Data Mining, Machine Learning and Statistical Learning

graph LR
    A[Data Mining] --> C(Common Ground)
    B[Machine Learning] --> C
    D[Statistical Learning] --> C
    C --> E[Insights & Predictions]
    style A fill:#ccf,stroke:#333,stroke-width:2px
    style B fill:#ccf,stroke:#333,stroke-width:2px
    style D fill:#ccf,stroke:#333,stroke-width:2px
     style C fill:#f9f,stroke:#333,stroke-width:4px
      style E fill:#ccf,stroke:#333,stroke-width:4px

• Data Mining: Focuses on discovering patterns, anomalies, and insights from large datasets, often using techniques from both machine learning and statistical learning.
• Machine Learning: Emphasizes the development of algorithms that can learn from data and make predictions without explicit programming.
• Statistical Learning: A subfield of statistics that focuses on developing and understanding models and methods for learning from data, with a strong emphasis on statistical inference and uncertainty quantification.
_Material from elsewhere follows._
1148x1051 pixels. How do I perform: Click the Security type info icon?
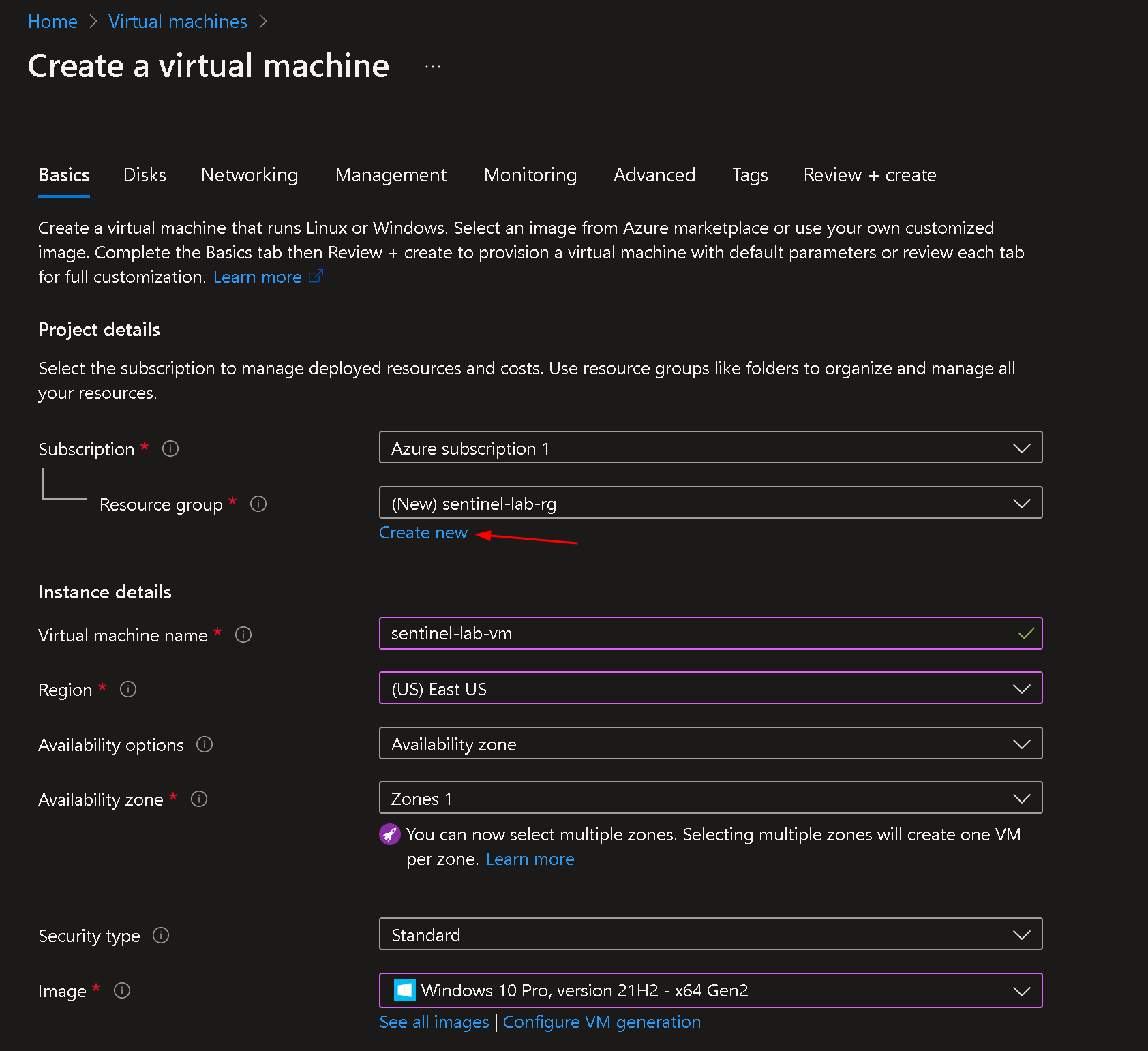click(161, 935)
All three fields share the common goal of extracting knowledge and making predictions from data, but they differ in their emphasis and approaches.

Summary

• Unsupervised learning is about finding patterns and structure in data without a response variable (no “teacher” to guide the learning). It’s about discovering hidden relationships.
• PCA reduces dimensionality by finding linear combinations of features (principal components) that capture the most variance. It’s useful for visualization and pre-processing data for other analyses.
• Clustering aims to find subgroups (clusters) within the data, grouping similar observations together.
  • K-means requires pre-specifying the number of clusters (K). It’s an iterative algorithm that minimizes within-cluster variation. It’s sensitive to initialization.
  • Hierarchical clustering builds a hierarchy of clusters, represented by a dendrogram. It doesn’t require pre-specifying K, and it provides a visual representation of the relationships between observations.
• Choices of dissimilarity measure, linkage (for hierarchical clustering), and scaling can significantly affect clustering results. These choices should be made carefully and thoughtfully.
• Clustering is a powerful, but often subjective and non-robust, technique. It’s best used for exploration and hypothesis generation, not for definitive conclusions. Always consider the limitations.

Thoughts and Discussion

• Can you think of other real-world applications where unsupervised learning might be useful? Consider areas like image analysis (grouping similar images), anomaly detection (identifying unusual transactions), or natural language processing (clustering documents by topic).
• What are the potential limitations of relying too heavily on clustering results without further validation? How could you try to validate the clusters you find? (e.g., using external data, domain expertise, or comparing results across different methods).
• How might you combine supervised and unsupervised learning techniques in a single analysis? For example, could you use clustering to identify subgroups and then build separate supervised models for each subgroup (this is called “cluster-then-predict”)? Or could you use PCA to reduce dimensionality before applying a supervised learning algorithm?
• How do you understand the differences and connections between data mining, machine learning, and statistical learning? Can you give examples of techniques used in each field?
• What is the biggest difference do you think supervised and unsupervised learning?